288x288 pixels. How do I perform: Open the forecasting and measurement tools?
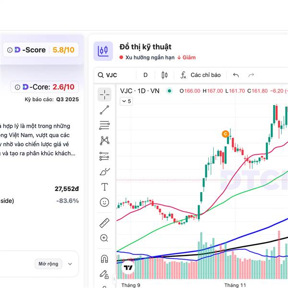[104, 156]
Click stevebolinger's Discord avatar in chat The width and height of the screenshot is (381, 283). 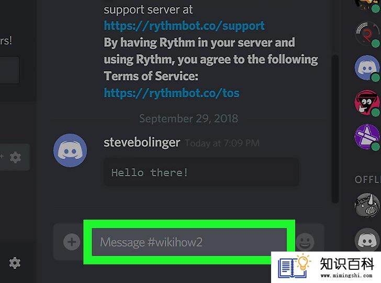pyautogui.click(x=70, y=150)
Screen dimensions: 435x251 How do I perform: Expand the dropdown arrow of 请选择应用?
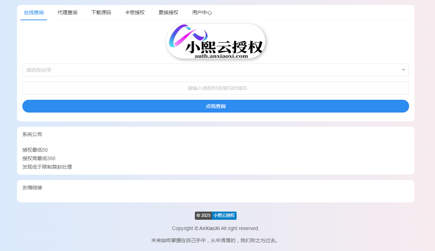tap(403, 70)
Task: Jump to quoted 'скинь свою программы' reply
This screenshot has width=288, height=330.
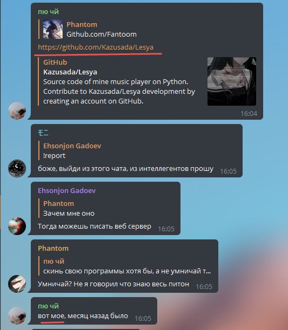Action: coord(125,266)
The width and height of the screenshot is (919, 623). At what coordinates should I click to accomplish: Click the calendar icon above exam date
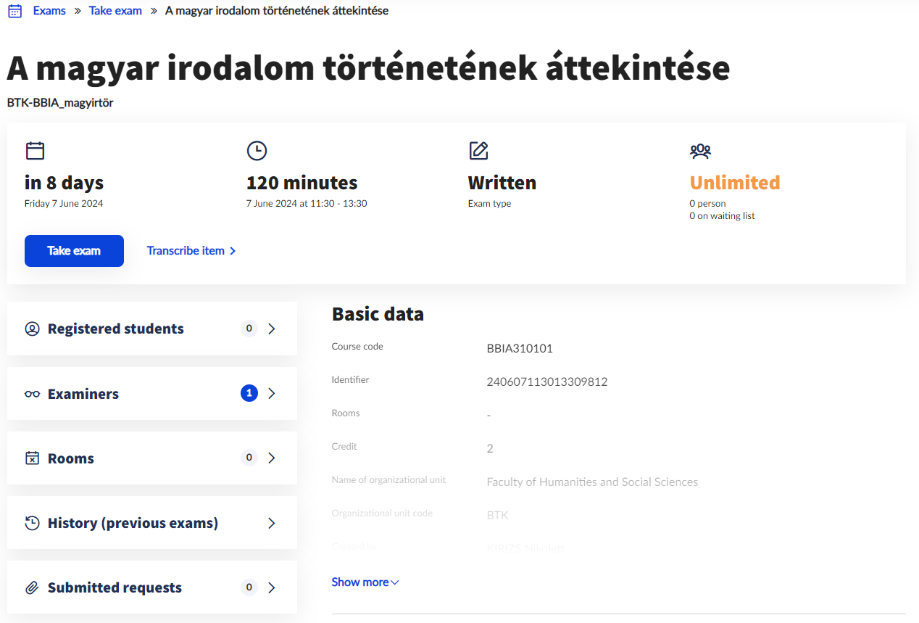pyautogui.click(x=35, y=151)
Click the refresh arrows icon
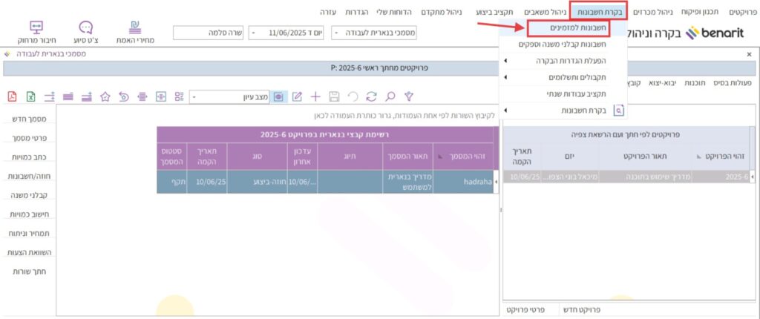The width and height of the screenshot is (760, 319). coord(371,96)
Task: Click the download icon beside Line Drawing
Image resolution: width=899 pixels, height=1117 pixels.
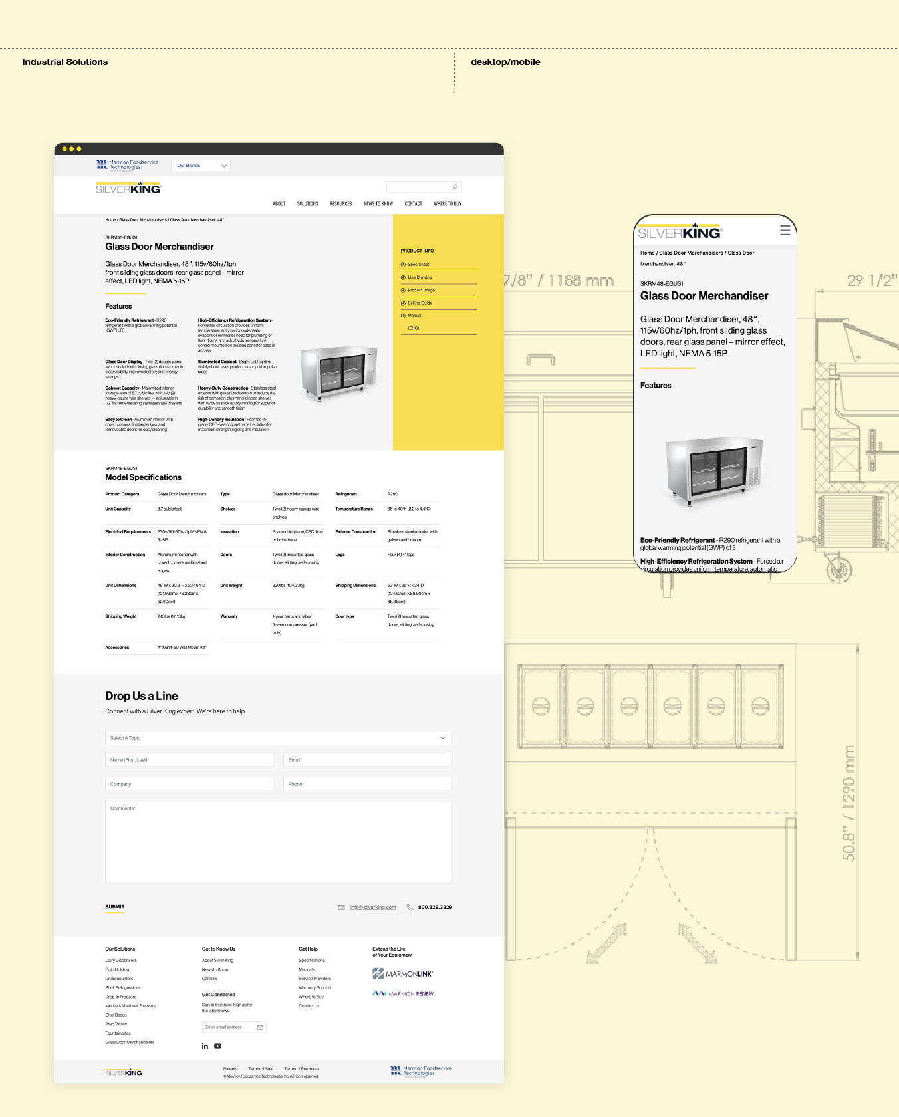Action: (403, 277)
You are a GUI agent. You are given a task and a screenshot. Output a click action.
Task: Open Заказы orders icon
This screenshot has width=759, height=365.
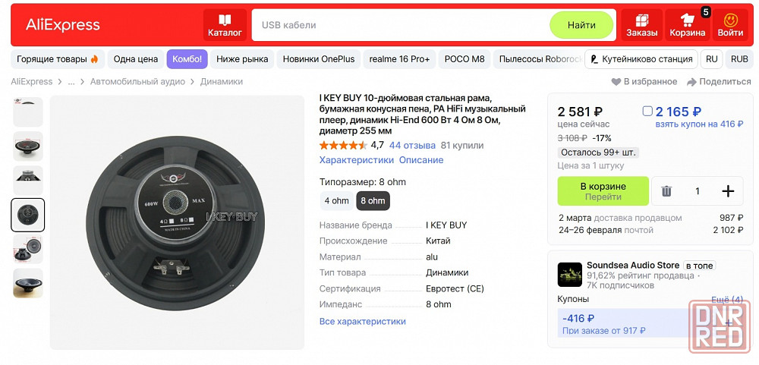[x=641, y=20]

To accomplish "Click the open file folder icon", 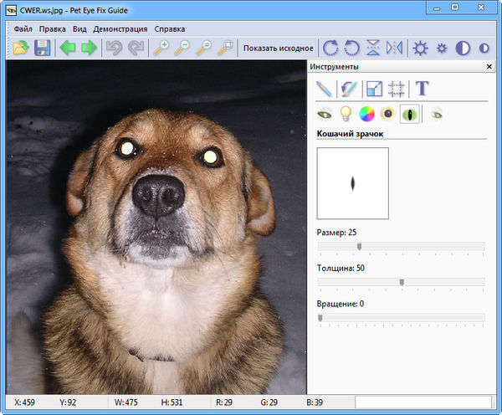I will pyautogui.click(x=19, y=48).
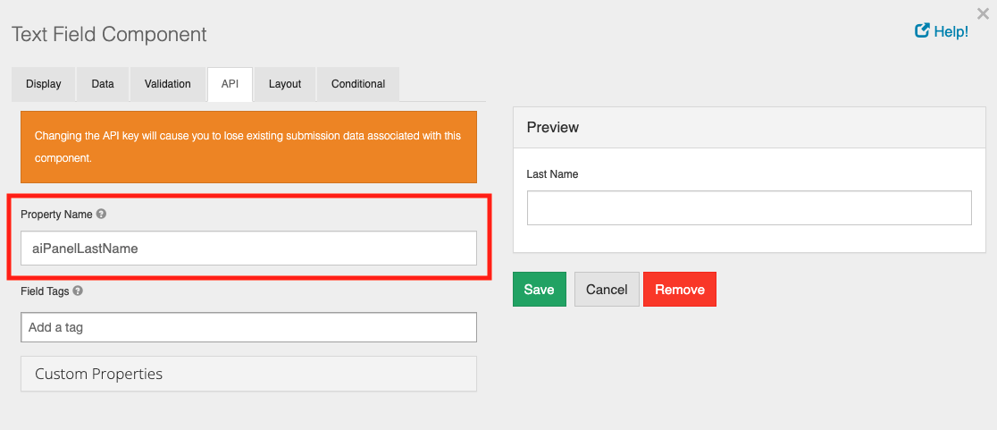Click the Field Tags help tooltip icon

pos(78,291)
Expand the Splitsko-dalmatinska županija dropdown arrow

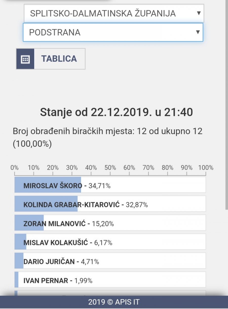click(x=199, y=13)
--------------------------------
In the listing above, find the line containing "Screen dimensions: 435x251" and the line containing "Task: Open Заказы orders icon". Reproduce those lines and all between them exactly, with no pictures and nothing more.

Screen dimensions: 435x251 How do I perform: Expand the dropdown arrow of 请选择应用?
tap(403, 70)
Task: Jump to quoted 'скинь свою программы' reply
This screenshot has width=288, height=330.
Action: coord(125,266)
The width and height of the screenshot is (919, 623). At what coordinates should I click to accomplish: Click the calendar icon above exam date
pyautogui.click(x=35, y=151)
Click the refresh arrows icon
The width and height of the screenshot is (760, 319). coord(371,96)
Task: Click the download icon beside Line Drawing
Image resolution: width=899 pixels, height=1117 pixels.
Action: (403, 277)
You are a GUI agent. You are given a task and a screenshot. Output a click action.
Task: Open Заказы orders icon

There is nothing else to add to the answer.